H416 – Failure to submit an adverse incident report

AHCA required reporting, pursuant to 395.0197 (6) and (7) will be submitted in a timely manner. This incident report was prepared for submission in a timely manner but after discussion with AHCA surveyor on site and review of the requirements, it was decided that this incident did not meet reporting requirements.

Patient #10 died of a Pulmonary Embolism, which was not associated with medical intervention nor was it a condition that health care personnel could exercise control over. AHCA was in the building prior to the reporting deadline and the necessity to report was discussed with AHCA surveyor on site; it was determined this incident did not meet the reporting requirements. Audio and video evidence were not available at the time of the site visit.

Additional Correction Actions and Plans

Measures have been put into place to ensure the deficient practice will not recur.

–      The Assistant Administrator/Chief Nursing Officer will maintain records of the in-service, preservice and training activities. The Compliance Officer will maintain records of ongoing monitoring activities. A summary of these records will be reviewed with the Board at the regularly scheduled meetings and will be available for review by AHCA staff upon request. Any patient found to have been affected by deficient practice will be followed up with by the LRM and the incident reported to the appropriate regulatory agency in a timely manner.

–      All patients presenting to the ER have the potential to be affected. Registration clerks are typically the first point of contact for these patients and all registration clerks have received training from the LRM on EMTALA on 2/10/16 and 2/11/16. ER and EMS staff received mandatory training on EMTALA from the LRM on 2/5/16.

–     A physician certified in emergency medicine will be engaged to provide training to all licensed healthcare staff on EMTALA and Chapter 395.1041 FS. requirements.

–      The Compliance Officer will make attempts to contact patients who leave the ER under the following statuses: Against Medical Advice (AMA), elopement or Leaving without Being Seen (LWBS) to investigate for any EMTALA violations.

–     There has been a restructuring of leadership staff in the hospital to divide the supervision and enforcement of policy and procedure by department, allowing more time for oversight in each area. A staff development program is being planned to provide education to staff on a routine basis.
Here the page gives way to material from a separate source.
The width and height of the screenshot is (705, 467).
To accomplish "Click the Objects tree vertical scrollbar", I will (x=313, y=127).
–     Training and education will be provided to existing staff and all new staff on policies and procedures as well as regulatory requirements relating to risk management and EMTALA.

–     Monthly nursing staff meetings have been implemented with reminders of EMTALA and a review of ER patient audit findings as well as any other identified topic. This will continue for six months, and we will then evaluate the effectiveness.
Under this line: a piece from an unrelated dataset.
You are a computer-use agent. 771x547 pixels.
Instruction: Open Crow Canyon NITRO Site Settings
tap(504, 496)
–      An ER Nurse Manager has been hired and is responsible for oversight of staff in the ER to ensure compliance with policies and procedures.

–     The hospital will monitor corrective action by checking the ER log against patient charts on a regular basis to ensure that all patients receive an appropriate medical screening exams or have documented refusals. A new Compliance Officer and Licensed Risk Manager will review all complaints, grievances and incident reports.